Мне нужно добраться до окна. Оно расположено высоко, между ним и мной поместилась бы еще половина меня. Я тянусь руками, чтобы вцепиться в глубокий подоконник и подтянуться на руках. Это превращается в наваждение, в необходимость, реальность должна проявиться, а не то я исчезну. Я подпрыгиваю и хватаюсь за край, руки соскальзывают, я падаю на кафельный пол, и стыд бьет по выпуклым частям тела, напоминая, из чего я состою – болевые рецепторы, сплошь болевые рецепторы.

Все, что мне нужно, – это увидеть свет, всего лишь луч света, который я могла бы узнать. Я скольжу руками по стене, я знаю, что именно за ней живет объект моего желания, я скребу в попытке прорвать эту непреступную стену, а ведь всего-то нужно ее обогнуть. Что-то дикое и первобытное просыпается во мне. Одежда кажется лишней, и я решаю не надевать ее. Я оставляю ее на крючке и выхожу на пляж нагая. Ветер бросает в меня сгустки песка, я зря принимала душ. Во всем этом процессе было что-то лишнее – либо дорога сюда, либо обратно. Я чувствую тяжесть тела, теперь оно напитано водой и запечатано песочным сургучом. Но я знаю наверняка: для того, чтобы поверить, мне нужна легкость. Только она позволит мне разглядеть свет там, где его нет, представить оранжевые блики на месте, где образовалась чернота.

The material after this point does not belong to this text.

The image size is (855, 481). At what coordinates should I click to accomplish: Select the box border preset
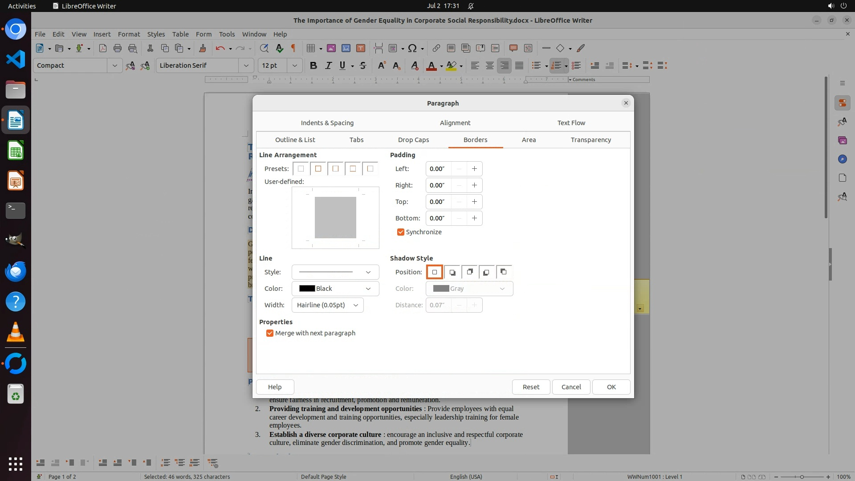318,169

Я щурюсь, и мне хочется протереть глаза до боли, чтобы в них запрыгали цветные огоньки – единственный свет, который мне доступен. Но мне приходится поверить в то, что я вижу. А вижу я только темноту. Окно погасло, а с ним погас знак выхода. Теперь мне не найти дороги назад, я буду плутать по пляжу до рассвета, а утром меня найдут наполовину занесенную песком, обнаженную, израненную острыми краями ракушек. В газетах напишут: «Не нашла выхода».

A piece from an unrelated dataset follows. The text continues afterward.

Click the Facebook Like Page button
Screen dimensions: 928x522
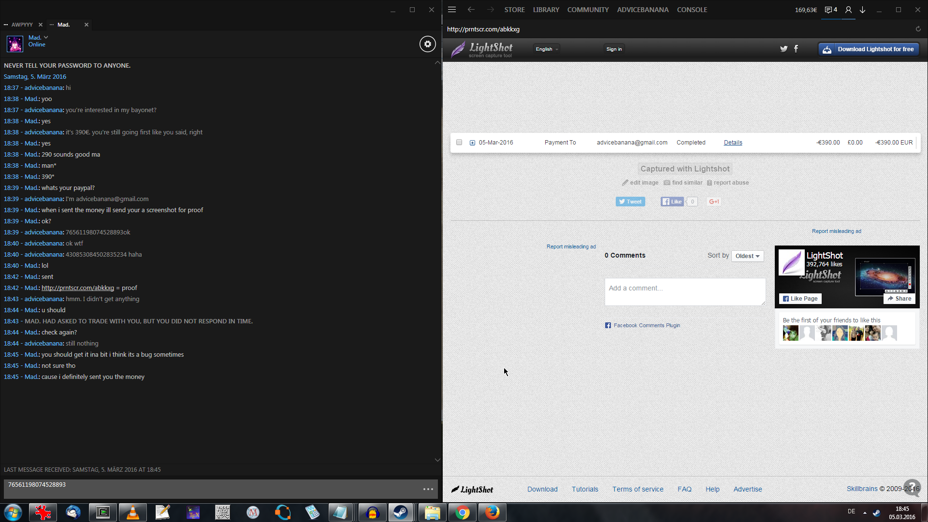pyautogui.click(x=800, y=299)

Но ветер благоволит мне: он осушает кожу. Теперь я легкая, теперь я могу поверить.

Время утекает сквозь конечности и больно режет между пальцами. Десять шагов за один – кто сказал, что дорога обратно короче? Лампа вдалеке погасла, а с ней и все видимое, что находилось подле нее. Нет, погасла не лампа. Погасло окно, а это совсем другое. Теперь за ним правит темнота: в ней все живое, обособленное, толкается, дрожит и сжимается. Темнота расширяет легкие, прикрывает глаза порхающими пальцами, путает волосы. В темноте не выживают слова, те, что все же появляются, – мгновенно ломаются, дробятся на нечленораздельные звуки, больше всего похожие на мычание. Мне всегда казалось, что в темноте живут лишь люди, разучившиеся говорить.